**WHAT YOU ARE ASKED TO DO:** State how many lines of the records below contain the string "pyautogui", giving only the number.

Start of THE RECORDS

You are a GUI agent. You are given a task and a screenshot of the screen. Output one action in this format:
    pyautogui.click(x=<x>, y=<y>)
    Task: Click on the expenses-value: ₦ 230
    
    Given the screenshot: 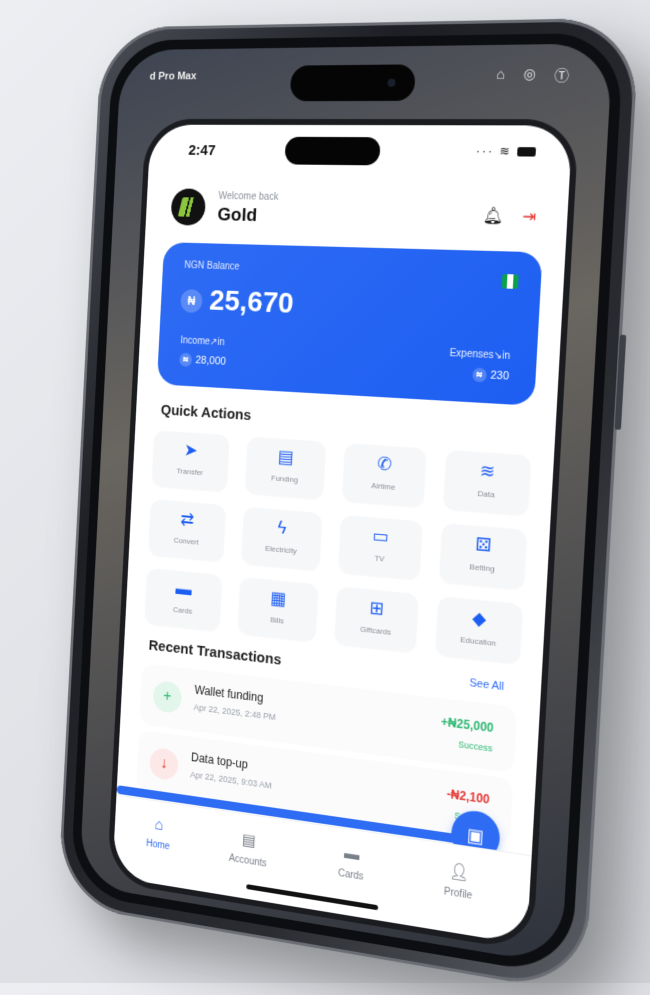 What is the action you would take?
    pyautogui.click(x=490, y=375)
    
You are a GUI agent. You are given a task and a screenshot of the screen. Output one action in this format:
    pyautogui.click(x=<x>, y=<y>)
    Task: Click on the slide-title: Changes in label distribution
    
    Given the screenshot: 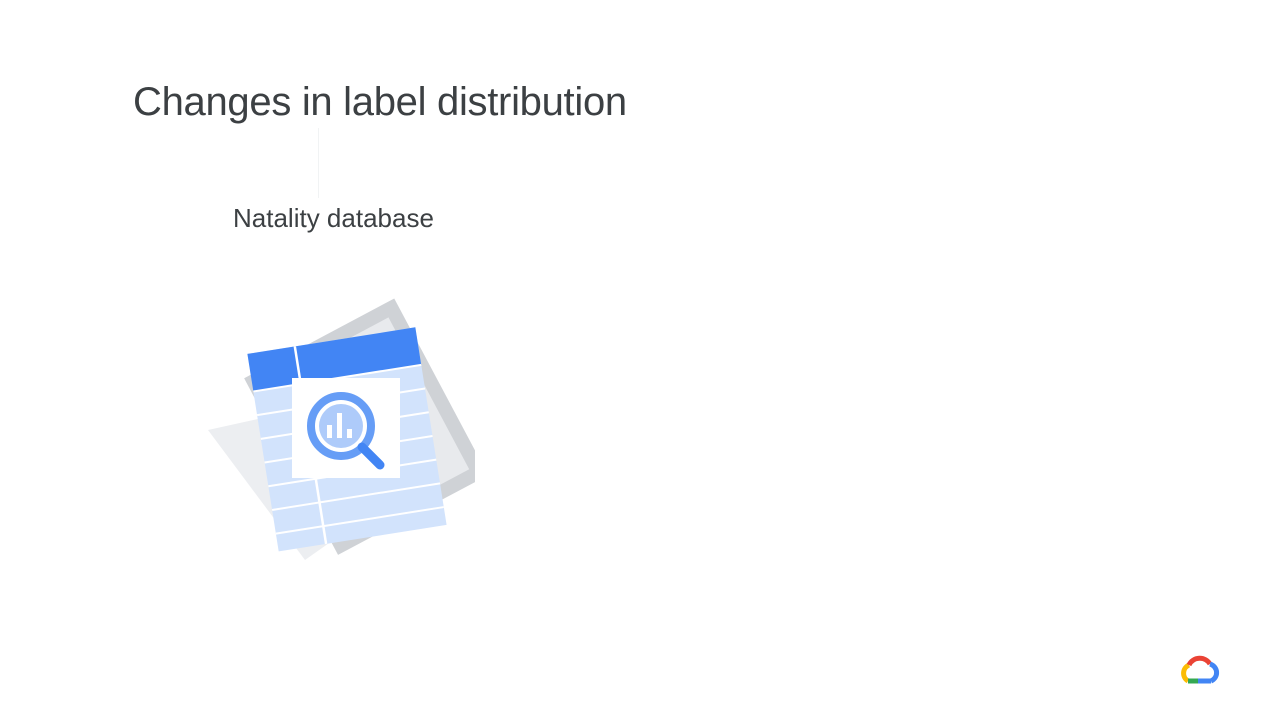 What is the action you would take?
    pyautogui.click(x=380, y=102)
    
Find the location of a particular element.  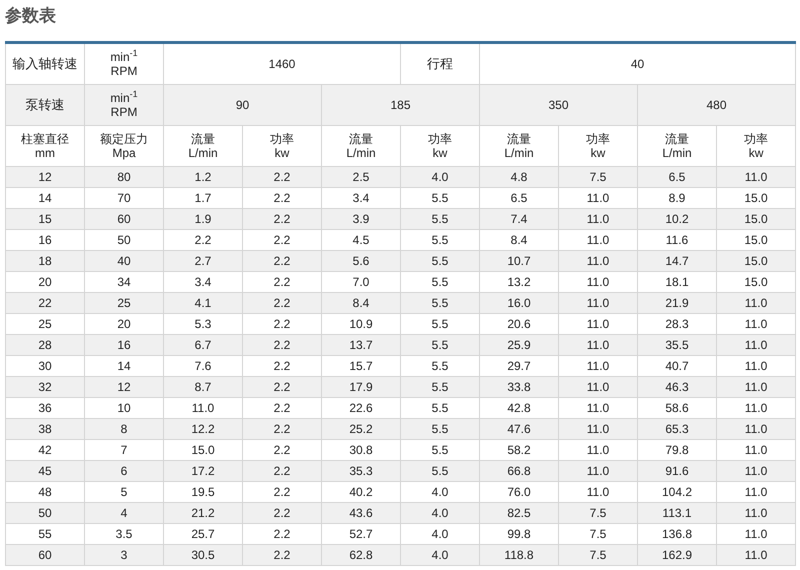

table-cell: 13.7 is located at coordinates (361, 345).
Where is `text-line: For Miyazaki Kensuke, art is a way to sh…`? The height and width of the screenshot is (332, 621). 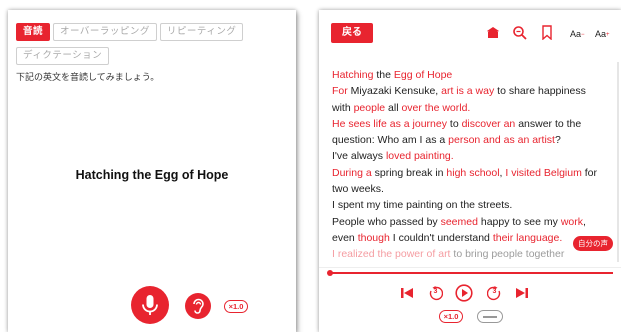 text-line: For Miyazaki Kensuke, art is a way to sh… is located at coordinates (475, 91).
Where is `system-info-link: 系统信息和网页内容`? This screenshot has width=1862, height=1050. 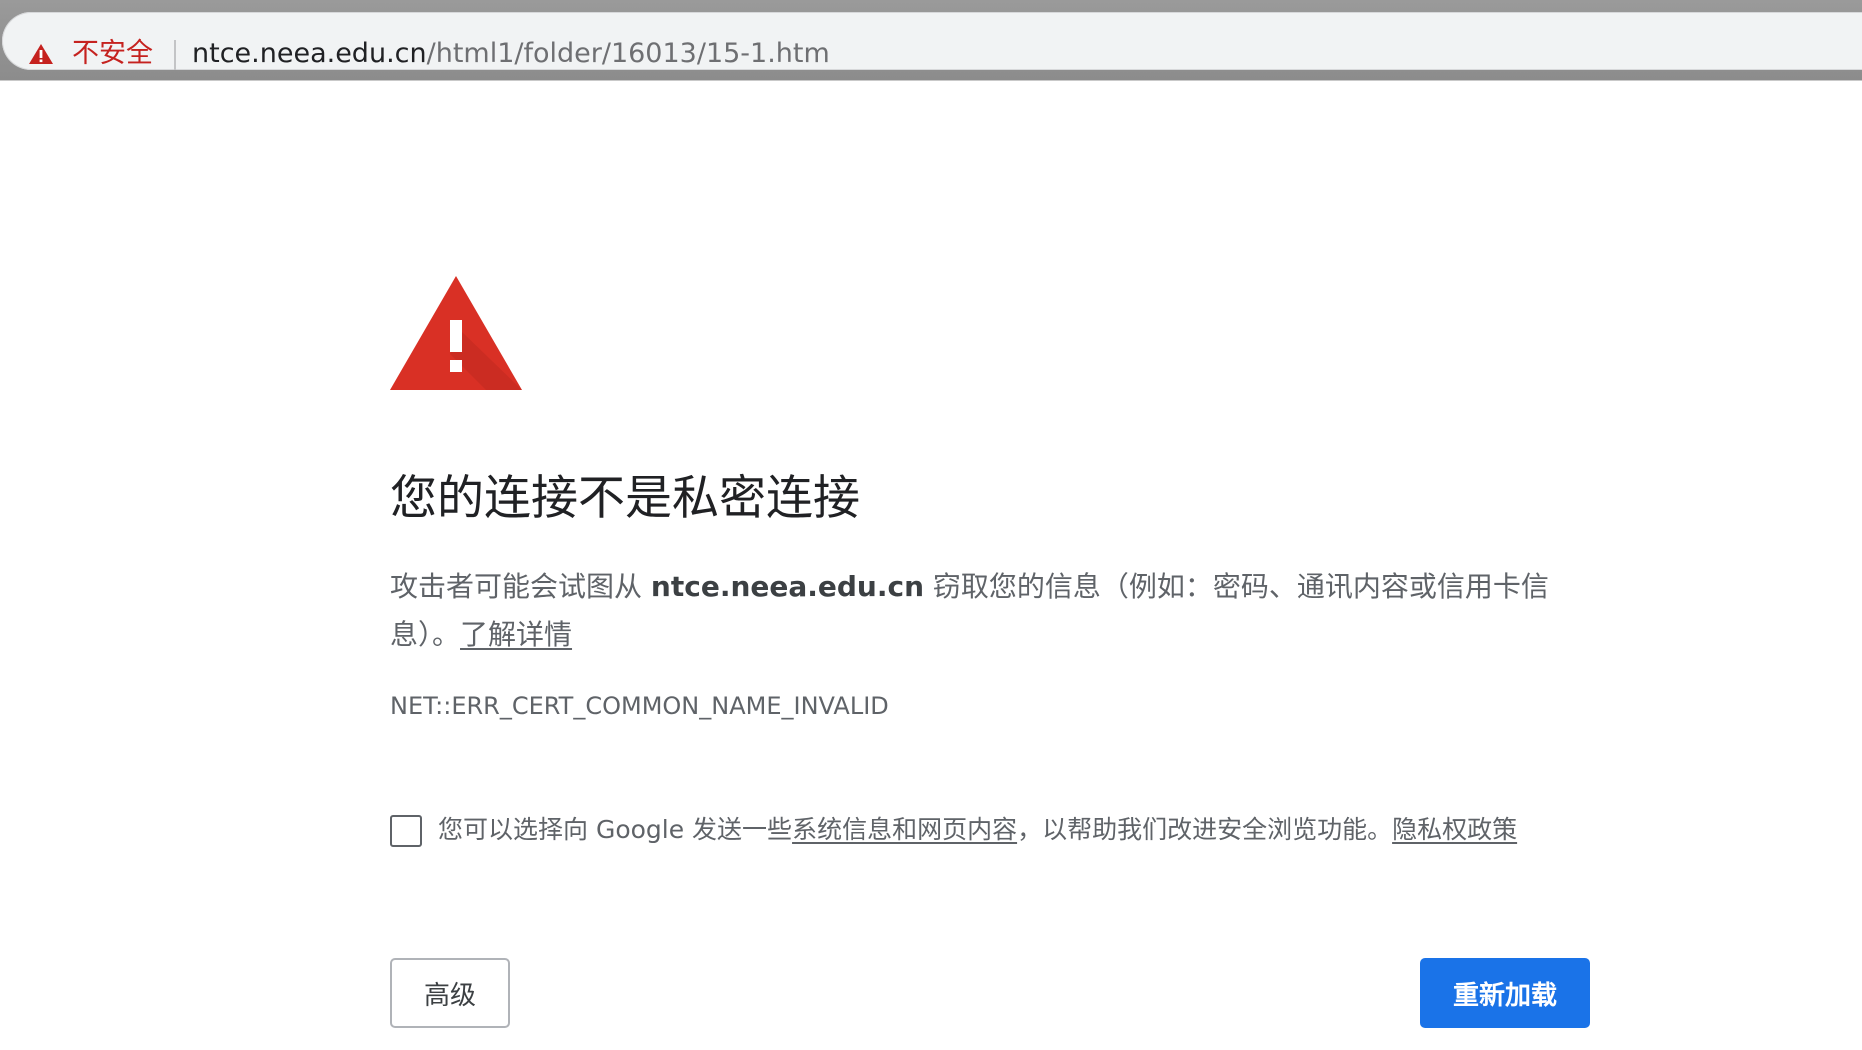 system-info-link: 系统信息和网页内容 is located at coordinates (904, 830).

End of THE RECORDS

**EXERCISE RESPONSE:** 4